Wypłaty i ubezpieczenia brak. Na koniec wylądowali na bruku
Jak opowiadali Libin i Balu, po ponad dwóch miesiącach pracy wciąż nie dostali żadnych umów. Wynagrodzenie było wypłacane bardzo nieregularnie. Zdesperowani mężczyźni próbowali interweniować u swojego przełożonego, do którego wszyscy zwracali się "Kim". Był to przedstawiciel koreańskiej agencji pracy, która ściągnęła ich na budowę petrochemii
- Koreańczyk o imieniu Kim mówił, że będą płacić pensje na konto każdego 15. dnia miesiąca. Ale przychodził 15, 20, 21, 25 i pensji wciąż nie było. Wtedy Kim dawał nam 400 złotych albo 200 złotych. Mówił: weź to, damy ci pieniądze następnym razem - relacjonował Libin. Dodał, że nie miał też ubezpieczenia. - Jak pracowałem na wysokości, myślałem, co będzie, jak spadnę i umrę, że stracę moją rodzinę - opowiadał. Co na to mówił Kim? - Nie chcesz pracować, to idź sobie. Zabieraj bagaż i idź - wspominał Libin. Pytania o zaległe pensje i umowy o pracę zakończyły się dla obydwu mężczyzn dramatycznie. Niespodziewanie w środku nocy zostali wyrzuceni na bruk z hostelu, w którym byli zakwaterowani.
Fatalne warunki mieszkaniowe
Niepełne i nieterminowe wypłaty, brak umów o pracę i fatalne warunki mieszkaniowe. Czy te problemy dotyczą także innych osób? Uwaga! TVN rozmawiała o tym z cudzoziemcami, którzy wciąż pracują na budowie pod Płockiem. Opowiadali między innymi, że choć pracują już nawet trzy miesiące, wciąż nie mają umowy.
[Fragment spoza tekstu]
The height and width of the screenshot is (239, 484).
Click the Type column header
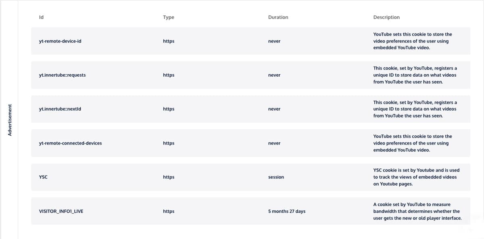point(169,17)
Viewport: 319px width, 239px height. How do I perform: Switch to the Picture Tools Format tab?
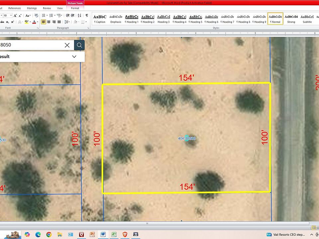(x=75, y=8)
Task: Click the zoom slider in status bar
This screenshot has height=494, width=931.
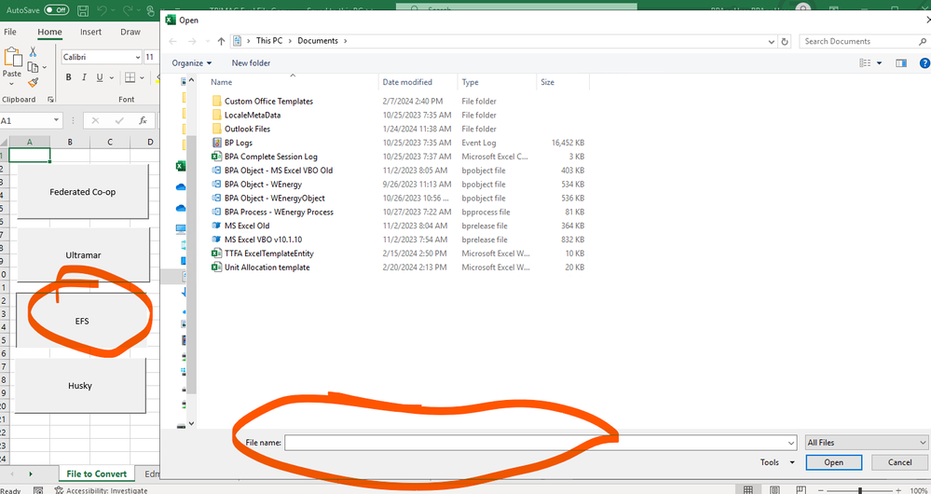Action: [859, 489]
- Na budowie niektóre materiały były niebezpieczne. Mieliśmy ubrania ochronne, ale maski nie działały. Za każdym razem miałem kaszel, bardzo ciężki kaszel - tak warunki, w jakich przyszło mu pracować, wspominał Libin.
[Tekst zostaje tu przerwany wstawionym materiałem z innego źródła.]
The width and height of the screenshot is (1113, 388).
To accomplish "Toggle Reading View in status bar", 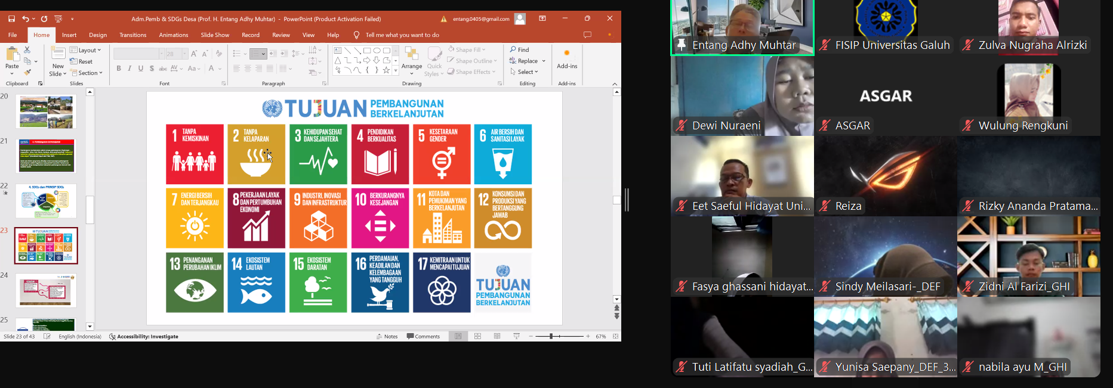I will click(x=497, y=337).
"Byli kopani w tyłek przez przełożonych, popychani"
W hostelach mieszka tylko część obcokrajowców. Znacznie więcej osób trafiło do miasteczka kontenerowego, zlokalizowanego na terenie samej budowy. Nie można tam wejść bez specjalnej przepustki.
O panujących tam warunkach opowiedział Uwadze! TVN Polak, który dłuższy czas pracował na tej budowie. - To jest po prostu terror, taki łagrowy terror. Zasad tam jest bardzo wiele, dziwnych. Nie można opuszczać tego kampu po godzinie 22, ani wchodzić tam po 22 - mówił.
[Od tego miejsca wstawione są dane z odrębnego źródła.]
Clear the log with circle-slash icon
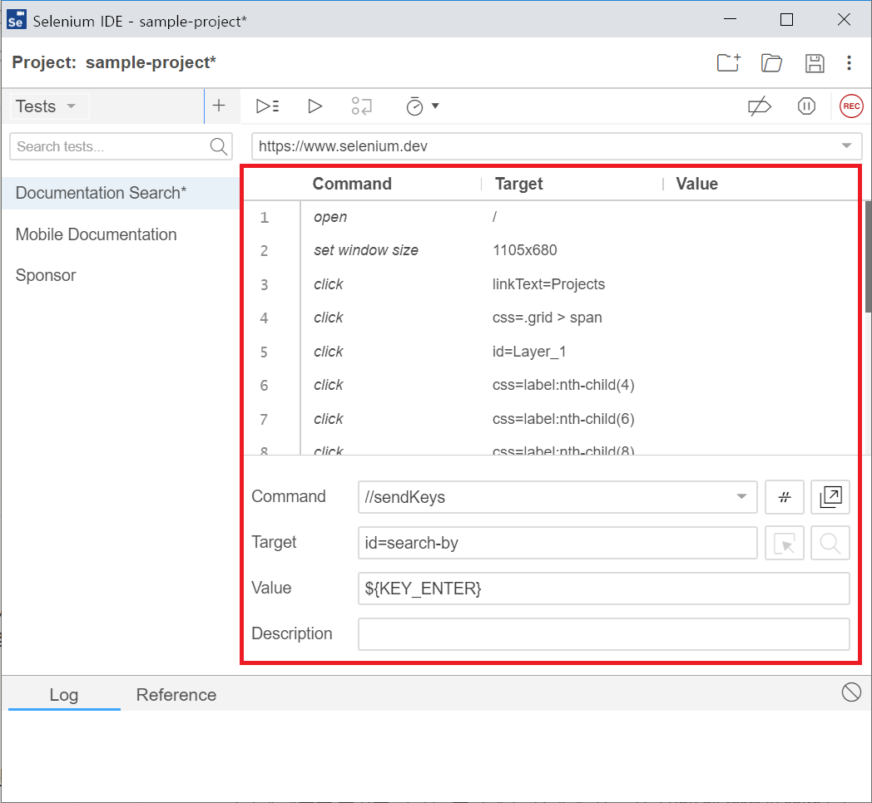Viewport: 872px width, 803px height. point(851,692)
Przekazał, że kontenery mają mniej więcej po osiem metrów kwadratowych. - Mieszkają tam po czterech. No i mają tam cały swój dobytek. Do tego na korytarzach stoją przepełnione kubły na śmieci, z których unosi się smród. Byłem tam jednego razu i rozmawiałem z Hindusami. Pokazywali, jak stoi woda na podłodze. Te kontenery są bardzo nisko osadzone nad ziemią. I w momencie, gdy tam padał śnieg, był mróz, to podłoga przemarzała - opowiada.
Według niego "Hindusi, Filipińczycy są kierowani do najcięższych prac". - Koreańczycy bardzo często poniewierają tych Hindusów i Filipińczyków. Krzyczą na nich, zastraszają ich. Usłyszałem o przypadkach, że na przykład byli kopani w tyłek przez przełożonych, popychani - dodał.
Tajemnicza agencja
Wszyscy robotnicy, którzy opowiadali o nieprawidłowościach, wspominali o tej samej koreańskiej agencji pracy i mężczyźnie, do którego zwracali się "Kim". Redakcja Uwagi! TVN dzwoniła do niego kilkakrotnie, ale za każdym razem rozłączał się po kilku sekundach. Później napisał w SMS-ie, że nie zna angielskiego. W końcu zablokował numer.
Według Krajowego Rejestru Sądowego prezesem agencji jest obywatel Korei Południowej. Wśród zarejestrowanych rodzajów działalności firma ma agencję pracy tymczasowej. Zgodnie z przepisami powinna być zgłoszona do Urzędu Marszałkowskiego i figurować w Krajowym Rejestrze Agencji Zatrudnienia. Jednak okazuje się, że takiej firmy tam nie ma.
Władze gminy pod Płockiem, w której jest prowadzona budowa, nawet nie podejrzewają, że pracujący tam obcokrajowcy mogliby być traktowani niezgodnie z prawem. Sławomir Wawrzyński, wójt gminy Biała, stwierdził: - Z tego, co było nam przekazywane, ci pracownicy, którzy tutaj przyjeżdżają legalnie, posiadają prawo do pracy, mają wszystkie świadczenia, mają umowy o pracę. Mam nadzieję, że tak jest. Dopytywany, kto przekazywał informacje, że wszyscy są zatrudnieni legalnie, odparł: - Mieliśmy spotkania z przedstawicielami Orlenu.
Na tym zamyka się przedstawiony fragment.